All that time you've spent in the past comparing yourself and your life to other people is gone. You can't get it back. You wasted it. All that time you spend throughout your present days scrolling, scrolling, scrolling through all kinds of feeds to see what everyone else is saying, thinking, creating, doing ... that's also gone. And you have little to show for it. All that time you spend considering the future, when you'll be better or more than, is a distraction.Because all you have is right here, right now, with the body, mind, heart and soul you were given.

Don't let comparison steal your joy.

#YogaEveryDamnDay 10: Rest

rest 2Wednesday night, I went to dinner with a few awesome girlfriends. Our conversation veered in all kinds of directions: blogging, digital strategy, writing, co-working spaces, career goals, conferences, social media and so on. I noticed two things.

First, the subject of relationships hardly came up (except for a quick Tinder story and a breakdown of "significant other" v. "life partner" titles). I found that refreshing; though I love talking about relationships, sometimes there's an assumption that that's all women do talk about. Which isn't true. I remember watching Sex and the City in college and thinking, don't they talk about anything else, ever? One of my favorite episodes is when Miranda calls her friends out for that exact thing. I talk about all sorts of things with my female friends, and while sometimes relationships dominate the conversation depending on what's going on, there's also plenty of other things to discuss, both mundane and serious.

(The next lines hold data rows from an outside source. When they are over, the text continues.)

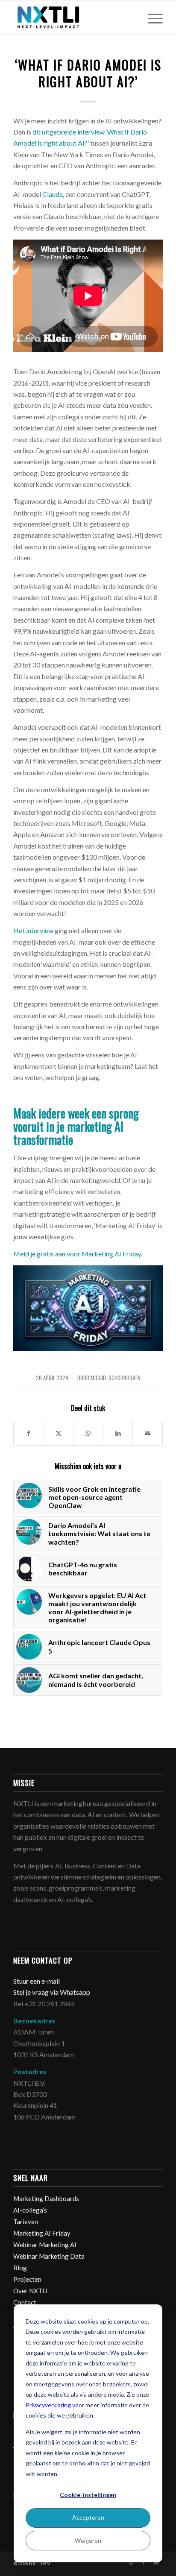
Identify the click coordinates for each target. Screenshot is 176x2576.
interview (91, 132)
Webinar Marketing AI (44, 2244)
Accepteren (88, 2517)
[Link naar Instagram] (130, 2562)
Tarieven (25, 2221)
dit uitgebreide (54, 132)
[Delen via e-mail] (147, 1433)
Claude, (53, 194)
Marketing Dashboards (46, 2198)
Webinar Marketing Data (49, 2256)
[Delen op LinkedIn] (118, 1433)
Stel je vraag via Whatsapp (51, 1992)
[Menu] (151, 17)
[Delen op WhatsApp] (88, 1433)
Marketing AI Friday (41, 2233)
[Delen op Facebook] (29, 1433)
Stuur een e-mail (37, 1981)
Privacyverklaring (48, 2405)
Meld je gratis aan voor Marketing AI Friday (77, 1254)
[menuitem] (151, 17)
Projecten (27, 2279)
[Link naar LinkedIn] (156, 2562)
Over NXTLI (30, 2291)
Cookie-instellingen (88, 2494)
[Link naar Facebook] (143, 2562)
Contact (24, 2302)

Second, one friend shared an excellent tip for business brainstorming: read as much as you can, on all sorts of topics, and then use post-it notes to jot down the key concepts, ideas or thoughts you come across. Save notes in one place, and every so often, just look at all the notes together. Notice patterns and see where your mind wanders, because you might stumble onto something novel. (This is apparently how the founder of Priceline came up with his idea.)

I like this idea so much. There is so much to read, all the time -- articles and books and stories, online or not -- and it can be hard to remember to go back to the things you've already read and actually use the tips, think about the ideas, and so on. You have to take time to see how the pieces of information might fit together. It's why creative types recommend taking long showers or walks or breaks throughout your process -- because you need time to just let it all sink in, and that's when you usually have the next breakthrough.

pause 2

Similarly in your life, it's so important to take the time to reflect what you've already done or experienced, instead of moving full speed ahead with blinders on. And in yoga, savasana is one of the hardest poses because you're not supposed to do anything during it. Your only job is to ... relax, rest, and enjoy the benefits of your practice.

So instead of fitting in a yoga class on Wednesday, I did a couple Sun A salutations at home and then focused on nourishing a few new friendships. And there was a moment at dinner, with our wine and pizza, where I looked around the table and felt grateful to be surrounded by such bright energy. Physical rest rejuvenates our bodies, but resting in the presence of other people sustains our spirits.